Work instructions
Copy out the listing lines word for word, beginning at the line that contains "Task: Click the date 24/10/2016" and ending after the line that contains "[x=490, y=132]".

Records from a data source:
%%

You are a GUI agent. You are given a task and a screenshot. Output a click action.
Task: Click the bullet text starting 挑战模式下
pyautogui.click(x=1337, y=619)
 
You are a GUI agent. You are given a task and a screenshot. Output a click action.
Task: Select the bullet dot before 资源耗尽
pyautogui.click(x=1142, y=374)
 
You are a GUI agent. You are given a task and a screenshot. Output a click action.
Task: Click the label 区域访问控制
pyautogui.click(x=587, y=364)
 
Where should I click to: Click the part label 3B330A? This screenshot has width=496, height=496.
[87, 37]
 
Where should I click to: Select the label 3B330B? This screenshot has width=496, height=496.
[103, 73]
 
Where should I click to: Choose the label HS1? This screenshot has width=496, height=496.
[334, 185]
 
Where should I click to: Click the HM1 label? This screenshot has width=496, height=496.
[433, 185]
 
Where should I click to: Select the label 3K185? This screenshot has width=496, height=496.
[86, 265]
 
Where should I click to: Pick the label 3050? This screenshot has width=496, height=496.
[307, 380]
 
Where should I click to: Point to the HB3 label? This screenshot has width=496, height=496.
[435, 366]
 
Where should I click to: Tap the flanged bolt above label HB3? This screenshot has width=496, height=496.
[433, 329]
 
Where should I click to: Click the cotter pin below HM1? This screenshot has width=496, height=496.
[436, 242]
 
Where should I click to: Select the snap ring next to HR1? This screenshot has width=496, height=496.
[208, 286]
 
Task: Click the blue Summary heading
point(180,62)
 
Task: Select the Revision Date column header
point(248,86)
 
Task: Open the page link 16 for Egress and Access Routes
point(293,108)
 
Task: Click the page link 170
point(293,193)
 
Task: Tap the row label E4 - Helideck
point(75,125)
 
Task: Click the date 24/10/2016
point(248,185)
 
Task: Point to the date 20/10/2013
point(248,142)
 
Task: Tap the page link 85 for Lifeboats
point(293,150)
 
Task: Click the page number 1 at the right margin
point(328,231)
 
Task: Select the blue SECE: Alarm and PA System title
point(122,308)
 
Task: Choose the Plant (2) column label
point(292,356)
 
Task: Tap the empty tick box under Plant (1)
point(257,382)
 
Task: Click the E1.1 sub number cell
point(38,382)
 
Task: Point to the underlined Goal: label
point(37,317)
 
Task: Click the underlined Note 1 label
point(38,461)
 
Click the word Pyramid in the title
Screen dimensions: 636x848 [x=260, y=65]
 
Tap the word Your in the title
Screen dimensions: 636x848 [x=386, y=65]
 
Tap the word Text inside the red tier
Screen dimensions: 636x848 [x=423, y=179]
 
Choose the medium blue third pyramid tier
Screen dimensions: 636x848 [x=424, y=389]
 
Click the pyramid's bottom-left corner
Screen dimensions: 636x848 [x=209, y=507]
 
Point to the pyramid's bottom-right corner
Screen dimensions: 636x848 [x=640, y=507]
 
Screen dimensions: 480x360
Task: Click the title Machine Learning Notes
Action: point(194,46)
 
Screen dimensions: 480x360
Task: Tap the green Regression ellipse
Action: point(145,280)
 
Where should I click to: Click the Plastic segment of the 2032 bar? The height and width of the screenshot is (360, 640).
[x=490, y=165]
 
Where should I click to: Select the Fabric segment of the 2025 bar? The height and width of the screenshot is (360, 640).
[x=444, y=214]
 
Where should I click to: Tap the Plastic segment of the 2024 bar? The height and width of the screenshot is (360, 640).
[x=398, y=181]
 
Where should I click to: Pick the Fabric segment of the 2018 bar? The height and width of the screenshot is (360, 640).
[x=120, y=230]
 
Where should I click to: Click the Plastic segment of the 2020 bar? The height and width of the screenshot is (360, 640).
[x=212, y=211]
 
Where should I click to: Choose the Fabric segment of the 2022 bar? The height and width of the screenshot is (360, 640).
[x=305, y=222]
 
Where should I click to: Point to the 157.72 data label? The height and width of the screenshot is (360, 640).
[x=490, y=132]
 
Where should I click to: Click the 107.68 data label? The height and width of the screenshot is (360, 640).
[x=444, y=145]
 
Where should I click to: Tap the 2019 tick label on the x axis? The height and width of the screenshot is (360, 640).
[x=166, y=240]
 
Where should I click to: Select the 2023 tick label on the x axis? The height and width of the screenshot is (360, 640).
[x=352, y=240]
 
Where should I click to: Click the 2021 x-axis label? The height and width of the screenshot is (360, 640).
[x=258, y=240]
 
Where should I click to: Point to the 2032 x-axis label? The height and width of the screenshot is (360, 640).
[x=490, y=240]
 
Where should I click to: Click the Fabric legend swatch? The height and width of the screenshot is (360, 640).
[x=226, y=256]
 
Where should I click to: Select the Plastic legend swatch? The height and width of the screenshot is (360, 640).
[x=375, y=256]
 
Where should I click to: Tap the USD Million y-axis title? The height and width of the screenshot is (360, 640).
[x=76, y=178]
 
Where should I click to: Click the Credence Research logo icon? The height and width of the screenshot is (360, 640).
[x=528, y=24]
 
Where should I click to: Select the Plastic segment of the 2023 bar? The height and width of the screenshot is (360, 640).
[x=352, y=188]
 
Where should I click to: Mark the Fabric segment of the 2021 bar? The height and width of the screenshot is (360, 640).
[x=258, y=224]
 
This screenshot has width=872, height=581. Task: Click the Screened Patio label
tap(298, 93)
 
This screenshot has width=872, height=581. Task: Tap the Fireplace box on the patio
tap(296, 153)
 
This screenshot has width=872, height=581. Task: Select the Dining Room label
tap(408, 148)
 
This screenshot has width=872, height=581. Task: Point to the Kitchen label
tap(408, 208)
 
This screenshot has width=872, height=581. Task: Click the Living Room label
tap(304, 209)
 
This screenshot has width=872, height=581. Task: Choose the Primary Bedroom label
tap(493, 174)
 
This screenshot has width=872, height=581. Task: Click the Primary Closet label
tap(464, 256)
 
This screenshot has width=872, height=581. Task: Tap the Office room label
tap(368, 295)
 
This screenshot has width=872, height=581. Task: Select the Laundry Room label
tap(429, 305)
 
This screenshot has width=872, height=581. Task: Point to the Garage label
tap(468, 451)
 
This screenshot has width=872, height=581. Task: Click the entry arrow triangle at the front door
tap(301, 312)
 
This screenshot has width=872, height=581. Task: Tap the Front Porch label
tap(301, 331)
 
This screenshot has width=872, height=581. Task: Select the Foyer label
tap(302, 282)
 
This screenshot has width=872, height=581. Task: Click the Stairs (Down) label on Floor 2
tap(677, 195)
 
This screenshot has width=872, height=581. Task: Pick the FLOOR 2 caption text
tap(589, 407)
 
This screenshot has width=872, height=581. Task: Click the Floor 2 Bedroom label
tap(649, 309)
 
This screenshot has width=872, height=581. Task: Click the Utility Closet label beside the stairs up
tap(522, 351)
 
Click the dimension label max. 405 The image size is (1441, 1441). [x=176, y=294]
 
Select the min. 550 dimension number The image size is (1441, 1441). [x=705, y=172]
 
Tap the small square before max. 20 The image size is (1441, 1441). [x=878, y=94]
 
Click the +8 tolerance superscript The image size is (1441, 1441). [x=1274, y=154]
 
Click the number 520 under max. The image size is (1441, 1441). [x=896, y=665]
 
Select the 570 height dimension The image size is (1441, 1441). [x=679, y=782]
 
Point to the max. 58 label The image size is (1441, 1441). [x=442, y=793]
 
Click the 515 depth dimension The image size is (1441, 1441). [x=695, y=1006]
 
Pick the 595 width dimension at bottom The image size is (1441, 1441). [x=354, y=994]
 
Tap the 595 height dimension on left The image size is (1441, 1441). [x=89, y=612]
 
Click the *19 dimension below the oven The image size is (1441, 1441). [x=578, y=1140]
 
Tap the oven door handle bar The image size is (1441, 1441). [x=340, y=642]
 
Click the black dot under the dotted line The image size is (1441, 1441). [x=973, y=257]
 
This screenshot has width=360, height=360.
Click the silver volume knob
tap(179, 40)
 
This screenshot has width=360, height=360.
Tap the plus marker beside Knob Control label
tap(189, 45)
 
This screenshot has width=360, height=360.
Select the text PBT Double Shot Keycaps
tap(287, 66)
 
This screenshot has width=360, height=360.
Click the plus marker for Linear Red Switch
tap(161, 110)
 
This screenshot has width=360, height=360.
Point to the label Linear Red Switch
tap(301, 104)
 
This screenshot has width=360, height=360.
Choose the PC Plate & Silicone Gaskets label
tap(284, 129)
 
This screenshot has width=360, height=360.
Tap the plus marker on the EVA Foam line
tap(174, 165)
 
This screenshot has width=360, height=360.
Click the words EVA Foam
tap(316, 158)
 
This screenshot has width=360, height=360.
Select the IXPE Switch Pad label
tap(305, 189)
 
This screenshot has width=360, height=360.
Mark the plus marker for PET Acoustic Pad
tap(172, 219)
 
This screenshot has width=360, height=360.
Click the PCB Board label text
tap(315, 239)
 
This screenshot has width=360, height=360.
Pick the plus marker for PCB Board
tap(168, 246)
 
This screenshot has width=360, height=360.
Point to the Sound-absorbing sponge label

%%

Complete response
Task: Click the date 24/10/2016
point(248,185)
 
Task: Point to the date 20/10/2013
point(248,142)
 
Task: Tap the page link 85 for Lifeboats
point(293,150)
 
Task: Click the page number 1 at the right margin
point(328,231)
 
Task: Select the blue SECE: Alarm and PA System title
point(122,308)
 
Task: Choose the Plant (2) column label
point(292,356)
 
Task: Tap the empty tick box under Plant (1)
point(257,382)
 
Task: Click the E1.1 sub number cell
point(38,382)
 
Task: Point to the underlined Goal: label
point(37,317)
 
Task: Click the underlined Note 1 label
point(38,461)
 
Click the word Pyramid in the title
Screen dimensions: 636x848 [x=260, y=65]
 
Tap the word Your in the title
Screen dimensions: 636x848 [x=386, y=65]
 
Tap the word Text inside the red tier
Screen dimensions: 636x848 [x=423, y=179]
 
Choose the medium blue third pyramid tier
Screen dimensions: 636x848 [x=424, y=389]
 
Click the pyramid's bottom-left corner
Screen dimensions: 636x848 [x=209, y=507]
 
Point to the pyramid's bottom-right corner
Screen dimensions: 636x848 [x=640, y=507]
 
Screen dimensions: 480x360
Task: Click the title Machine Learning Notes
Action: point(194,46)
 
Screen dimensions: 480x360
Task: Tap the green Regression ellipse
Action: point(145,280)
 
Where should I click to: Click the Plastic segment of the 2032 bar? The height and width of the screenshot is (360, 640).
[x=490, y=165]
 
Where should I click to: Select the Fabric segment of the 2025 bar? The height and width of the screenshot is (360, 640).
[x=444, y=214]
 
Where should I click to: Tap the Plastic segment of the 2024 bar? The height and width of the screenshot is (360, 640).
[x=398, y=181]
 
Where should I click to: Pick the Fabric segment of the 2018 bar? The height and width of the screenshot is (360, 640).
[x=120, y=230]
 
Where should I click to: Click the Plastic segment of the 2020 bar? The height and width of the screenshot is (360, 640).
[x=212, y=211]
 
Where should I click to: Choose the Fabric segment of the 2022 bar? The height and width of the screenshot is (360, 640).
[x=305, y=222]
 
Where should I click to: Point to the 157.72 data label? The height and width of the screenshot is (360, 640).
[x=490, y=132]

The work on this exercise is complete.